WORK REQUIRED
Please keep the pictures out and write out exactly the lines from the first in the data below through the one containing "Load the 'Files named main.go' sample query", both included.

Collected data entries:
──────

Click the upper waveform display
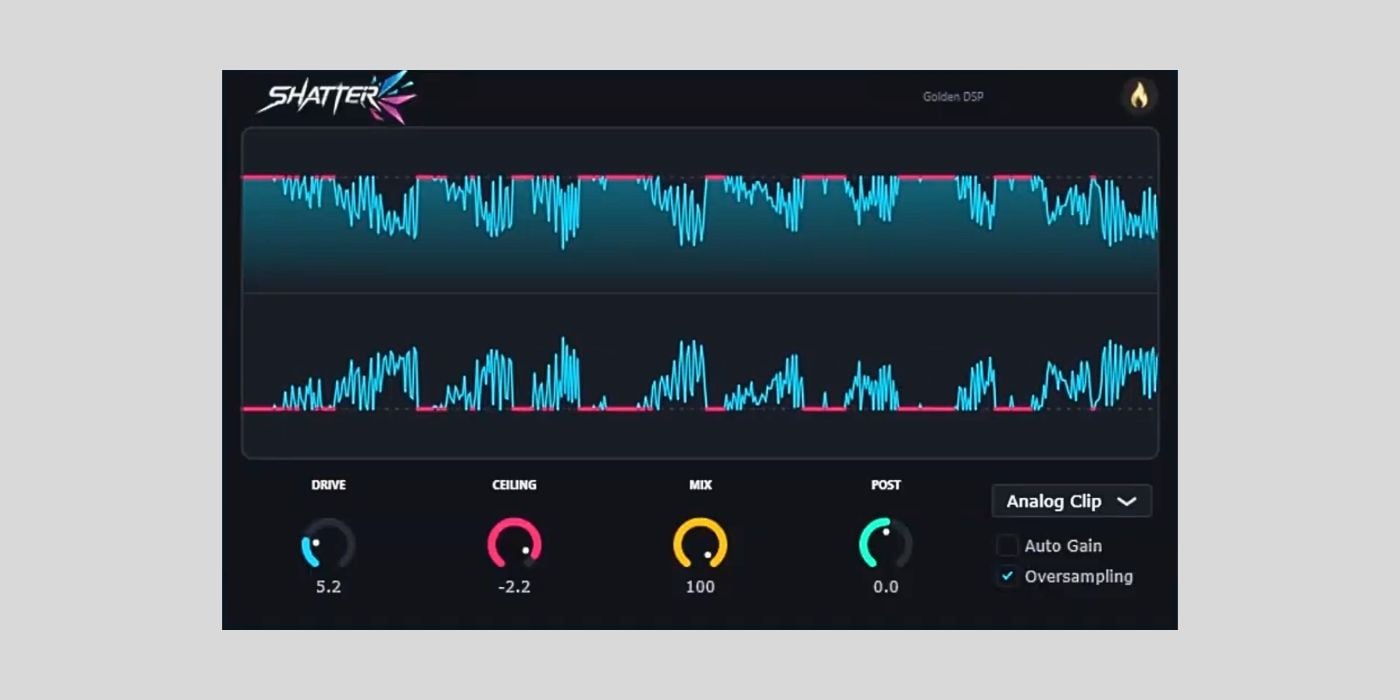The width and height of the screenshot is (1400, 700). (700, 210)
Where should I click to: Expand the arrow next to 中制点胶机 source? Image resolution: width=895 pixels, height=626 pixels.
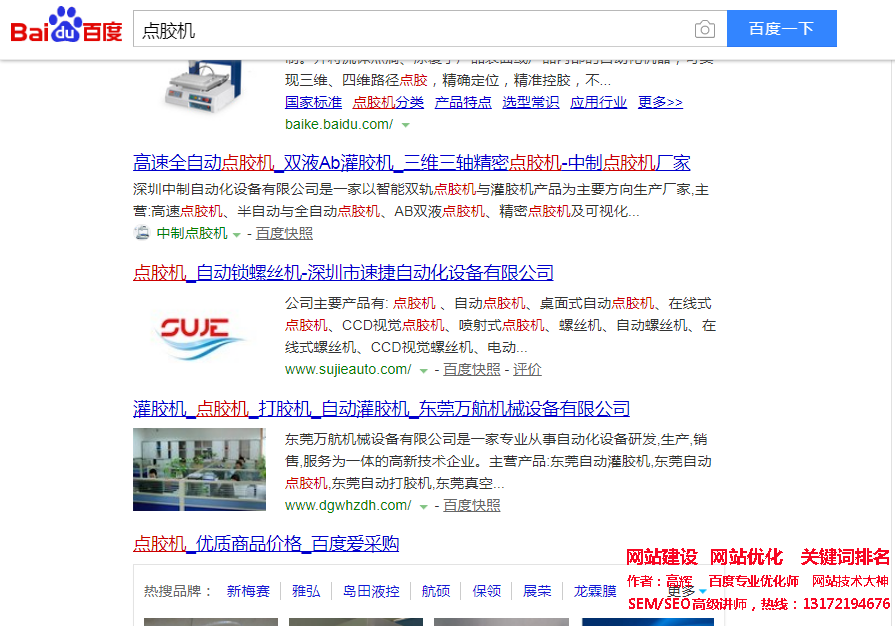[237, 234]
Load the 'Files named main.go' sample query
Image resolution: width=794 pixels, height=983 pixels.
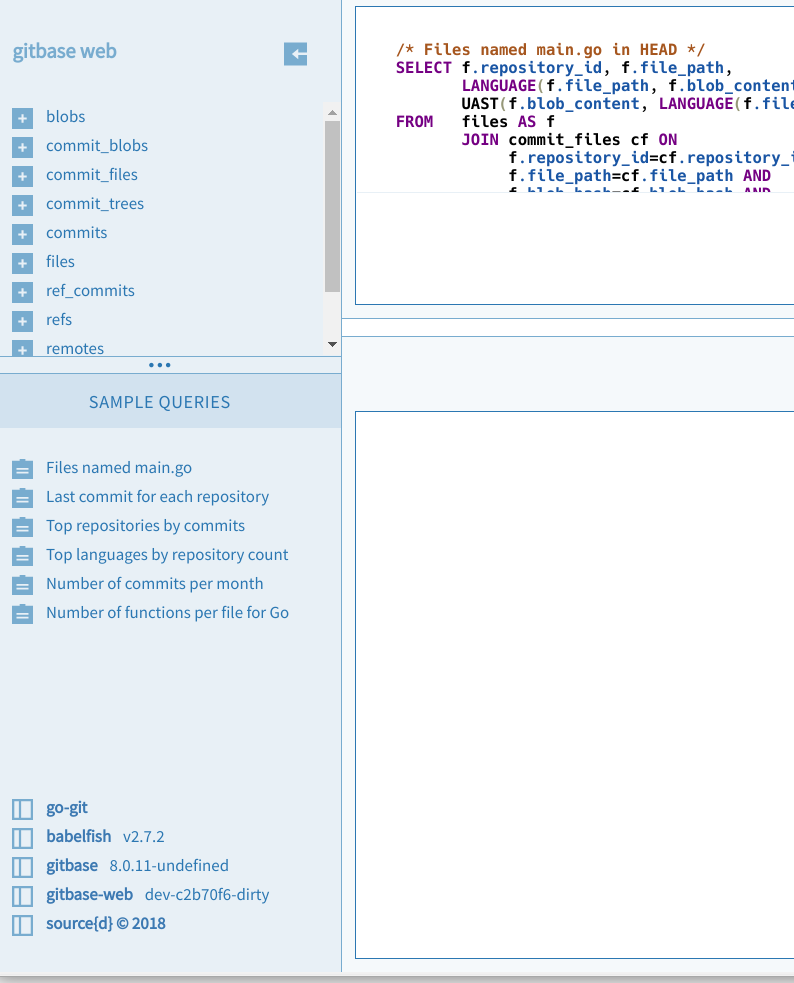[x=119, y=468]
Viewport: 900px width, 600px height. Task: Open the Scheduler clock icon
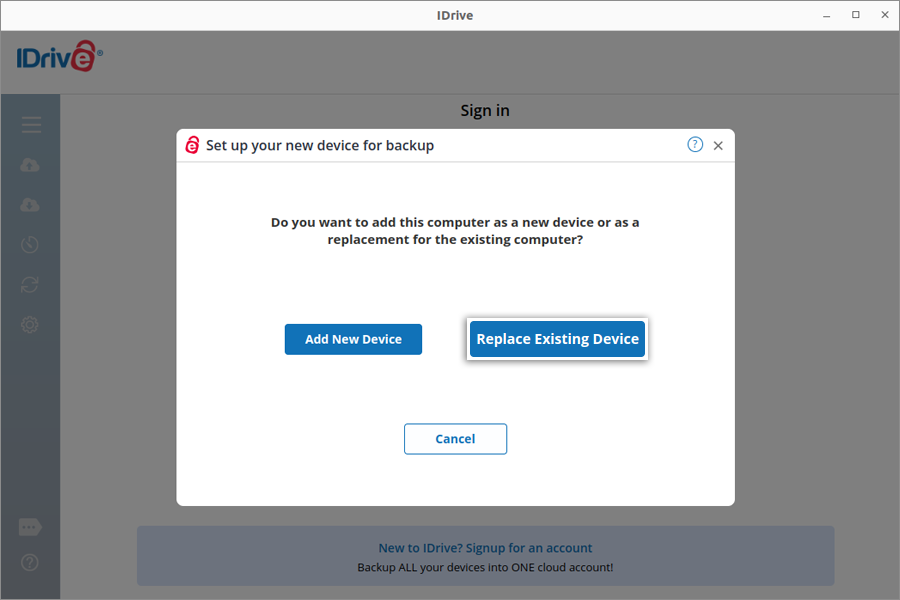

──────

ANSWER
Click the upper waveform display
The width and height of the screenshot is (1400, 700). (700, 210)
Where should I click to: Expand the arrow next to 中制点胶机 source? Image resolution: width=895 pixels, height=626 pixels.
[237, 234]
Load the 'Files named main.go' sample query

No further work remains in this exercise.